WHAT IS BEING ASKED -
All of the data needs to be repeated exactly.

(Data entries)
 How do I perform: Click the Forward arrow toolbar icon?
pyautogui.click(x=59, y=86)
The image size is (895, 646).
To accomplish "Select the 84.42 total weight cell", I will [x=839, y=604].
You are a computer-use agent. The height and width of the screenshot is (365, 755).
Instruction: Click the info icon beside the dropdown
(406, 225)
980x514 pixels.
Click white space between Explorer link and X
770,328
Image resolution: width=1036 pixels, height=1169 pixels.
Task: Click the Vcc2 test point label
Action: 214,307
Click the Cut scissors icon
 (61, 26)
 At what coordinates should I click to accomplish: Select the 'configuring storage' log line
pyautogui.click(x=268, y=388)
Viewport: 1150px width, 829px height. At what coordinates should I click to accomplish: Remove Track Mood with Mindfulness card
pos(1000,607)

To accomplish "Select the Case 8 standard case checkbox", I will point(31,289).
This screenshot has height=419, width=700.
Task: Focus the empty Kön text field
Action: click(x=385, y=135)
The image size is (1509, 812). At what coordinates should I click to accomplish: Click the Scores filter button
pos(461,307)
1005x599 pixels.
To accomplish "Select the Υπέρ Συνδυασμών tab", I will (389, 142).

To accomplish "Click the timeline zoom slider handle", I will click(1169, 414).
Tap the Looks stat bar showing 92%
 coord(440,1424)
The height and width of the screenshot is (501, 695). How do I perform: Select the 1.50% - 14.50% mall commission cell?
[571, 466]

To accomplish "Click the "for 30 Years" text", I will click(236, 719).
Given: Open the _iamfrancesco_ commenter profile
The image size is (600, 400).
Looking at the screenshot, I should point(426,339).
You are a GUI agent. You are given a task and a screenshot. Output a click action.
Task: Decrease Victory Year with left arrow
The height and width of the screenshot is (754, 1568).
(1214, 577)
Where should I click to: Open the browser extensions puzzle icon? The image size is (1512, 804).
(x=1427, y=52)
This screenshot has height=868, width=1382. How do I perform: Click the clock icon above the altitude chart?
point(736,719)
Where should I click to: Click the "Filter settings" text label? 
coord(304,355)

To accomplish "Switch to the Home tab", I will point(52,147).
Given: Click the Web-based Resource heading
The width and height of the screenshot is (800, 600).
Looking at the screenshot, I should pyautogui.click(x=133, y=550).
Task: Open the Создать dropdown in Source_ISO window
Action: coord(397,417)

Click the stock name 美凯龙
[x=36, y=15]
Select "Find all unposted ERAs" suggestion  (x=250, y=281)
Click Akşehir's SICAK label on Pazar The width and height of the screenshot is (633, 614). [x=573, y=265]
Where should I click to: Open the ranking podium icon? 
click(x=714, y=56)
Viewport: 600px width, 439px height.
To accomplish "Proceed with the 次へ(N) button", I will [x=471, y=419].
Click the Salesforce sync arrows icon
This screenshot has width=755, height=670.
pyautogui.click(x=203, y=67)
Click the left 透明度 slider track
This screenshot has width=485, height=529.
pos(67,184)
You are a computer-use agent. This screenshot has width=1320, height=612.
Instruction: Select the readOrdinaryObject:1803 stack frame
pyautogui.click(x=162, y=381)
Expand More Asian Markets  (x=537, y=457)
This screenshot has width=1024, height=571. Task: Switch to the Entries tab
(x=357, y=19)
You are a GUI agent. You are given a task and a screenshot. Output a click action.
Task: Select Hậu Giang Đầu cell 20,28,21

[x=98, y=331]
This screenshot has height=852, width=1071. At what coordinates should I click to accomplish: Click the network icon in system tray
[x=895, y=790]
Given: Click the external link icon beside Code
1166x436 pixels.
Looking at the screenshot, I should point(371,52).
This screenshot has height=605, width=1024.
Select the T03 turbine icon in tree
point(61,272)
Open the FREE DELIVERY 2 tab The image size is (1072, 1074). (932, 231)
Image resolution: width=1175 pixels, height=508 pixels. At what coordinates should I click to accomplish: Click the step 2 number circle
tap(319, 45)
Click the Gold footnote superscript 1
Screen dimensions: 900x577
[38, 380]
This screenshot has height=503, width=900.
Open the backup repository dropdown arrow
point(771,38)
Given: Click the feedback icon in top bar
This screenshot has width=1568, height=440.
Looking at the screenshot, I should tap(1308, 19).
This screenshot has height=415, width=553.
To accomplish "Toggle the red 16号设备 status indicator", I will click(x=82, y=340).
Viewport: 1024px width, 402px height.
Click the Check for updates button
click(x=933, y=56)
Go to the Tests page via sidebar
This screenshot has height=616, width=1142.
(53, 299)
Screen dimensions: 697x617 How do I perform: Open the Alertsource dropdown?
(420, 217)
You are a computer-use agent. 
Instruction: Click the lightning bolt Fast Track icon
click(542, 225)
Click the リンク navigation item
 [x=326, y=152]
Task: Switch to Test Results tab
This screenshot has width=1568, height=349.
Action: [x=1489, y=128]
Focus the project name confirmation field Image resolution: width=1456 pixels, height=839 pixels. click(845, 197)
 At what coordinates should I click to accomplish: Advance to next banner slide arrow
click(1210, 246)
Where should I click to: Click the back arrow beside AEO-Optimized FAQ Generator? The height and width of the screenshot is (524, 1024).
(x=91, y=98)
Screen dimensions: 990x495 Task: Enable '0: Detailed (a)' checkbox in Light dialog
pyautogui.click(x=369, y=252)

SOLUTION TO THIS TASK -
 How do I perform: Click the Forward arrow toolbar icon?
pyautogui.click(x=59, y=86)
The image size is (895, 646).
To accomplish "Select the 84.42 total weight cell", I will [x=839, y=604].
You are a computer-use agent. The height and width of the screenshot is (365, 755).
Instruction: Click the info icon beside the dropdown
(406, 225)
980x514 pixels.
Click white space between Explorer link and X
770,328
Image resolution: width=1036 pixels, height=1169 pixels.
Task: Click the Vcc2 test point label
Action: 214,307
Click the Cut scissors icon
 (61, 26)
 At what coordinates should I click to accomplish: Select the 'configuring storage' log line
pyautogui.click(x=268, y=388)
Viewport: 1150px width, 829px height. At what coordinates should I click to accomplish: Remove Track Mood with Mindfulness card
pos(1000,607)

To accomplish "Select the Case 8 standard case checkbox", I will point(31,289).
This screenshot has height=419, width=700.
Task: Focus the empty Kön text field
Action: click(x=385, y=135)
The image size is (1509, 812). At what coordinates should I click to accomplish: Click the Scores filter button
pos(461,307)
1005x599 pixels.
To accomplish "Select the Υπέρ Συνδυασμών tab", I will (389, 142).

To accomplish "Click the timeline zoom slider handle", I will click(1169, 414).
Tap the Looks stat bar showing 92%
 coord(440,1424)
The height and width of the screenshot is (501, 695). How do I perform: Select the 1.50% - 14.50% mall commission cell?
[571, 466]

To accomplish "Click the "for 30 Years" text", I will click(236, 719).
Given: Open the _iamfrancesco_ commenter profile
The image size is (600, 400).
Looking at the screenshot, I should point(426,339).
You are a GUI agent. You are given a task and a screenshot. Output a click action.
Task: Decrease Victory Year with left arrow
The height and width of the screenshot is (754, 1568).
(1214, 577)
Where should I click to: Open the browser extensions puzzle icon? The image size is (1512, 804).
(x=1427, y=52)
This screenshot has height=868, width=1382. How do I perform: Click the clock icon above the altitude chart?
point(736,719)
Where should I click to: Click the "Filter settings" text label? 
coord(304,355)

To accomplish "Switch to the Home tab", I will point(52,147).
Given: Click the Web-based Resource heading
The width and height of the screenshot is (800, 600).
Looking at the screenshot, I should pyautogui.click(x=133, y=550).
Task: Open the Создать dropdown in Source_ISO window
Action: coord(397,417)

Click the stock name 美凯龙
[x=36, y=15]
Select "Find all unposted ERAs" suggestion  (x=250, y=281)
Click Akşehir's SICAK label on Pazar The width and height of the screenshot is (633, 614). [x=573, y=265]
Where should I click to: Open the ranking podium icon? 
click(x=714, y=56)
Viewport: 600px width, 439px height.
To accomplish "Proceed with the 次へ(N) button", I will [x=471, y=419].
Click the Salesforce sync arrows icon
This screenshot has width=755, height=670.
pyautogui.click(x=203, y=67)
Click the left 透明度 slider track
This screenshot has width=485, height=529.
pos(67,184)
You are a computer-use agent. This screenshot has width=1320, height=612.
Instruction: Select the readOrdinaryObject:1803 stack frame
pyautogui.click(x=162, y=381)
Expand More Asian Markets  (x=537, y=457)
This screenshot has width=1024, height=571. Task: Switch to the Entries tab
(x=357, y=19)
You are a GUI agent. You are given a task and a screenshot. Output a click action.
Task: Select Hậu Giang Đầu cell 20,28,21

[x=98, y=331]
This screenshot has height=852, width=1071. At what coordinates should I click to accomplish: Click the network icon in system tray
[x=895, y=790]
Given: Click the external link icon beside Code
1166x436 pixels.
Looking at the screenshot, I should point(371,52).
This screenshot has height=605, width=1024.
Select the T03 turbine icon in tree
point(61,272)
Open the FREE DELIVERY 2 tab The image size is (1072, 1074). (932, 231)
Image resolution: width=1175 pixels, height=508 pixels. At what coordinates should I click to accomplish: Click the step 2 number circle
tap(319, 45)
Click the Gold footnote superscript 1
Screen dimensions: 900x577
[38, 380]
This screenshot has height=503, width=900.
Open the backup repository dropdown arrow
point(771,38)
Given: Click the feedback icon in top bar
This screenshot has width=1568, height=440.
Looking at the screenshot, I should tap(1308, 19).
This screenshot has height=415, width=553.
To accomplish "Toggle the red 16号设备 status indicator", I will click(x=82, y=340).
Viewport: 1024px width, 402px height.
Click the Check for updates button
click(x=933, y=56)
Go to the Tests page via sidebar
This screenshot has height=616, width=1142.
(53, 299)
Screen dimensions: 697x617 How do I perform: Open the Alertsource dropdown?
(420, 217)
You are a computer-use agent. 
Instruction: Click the lightning bolt Fast Track icon
click(542, 225)
Click the リンク navigation item
 [x=326, y=152]
Task: Switch to Test Results tab
This screenshot has width=1568, height=349.
Action: [x=1489, y=128]
Focus the project name confirmation field Image resolution: width=1456 pixels, height=839 pixels. click(845, 197)
 At what coordinates should I click to accomplish: Advance to next banner slide arrow
click(1210, 246)
Where should I click to: Click the back arrow beside AEO-Optimized FAQ Generator? The height and width of the screenshot is (524, 1024).
(x=91, y=98)
Screen dimensions: 990x495 Task: Enable '0: Detailed (a)' checkbox in Light dialog
pyautogui.click(x=369, y=252)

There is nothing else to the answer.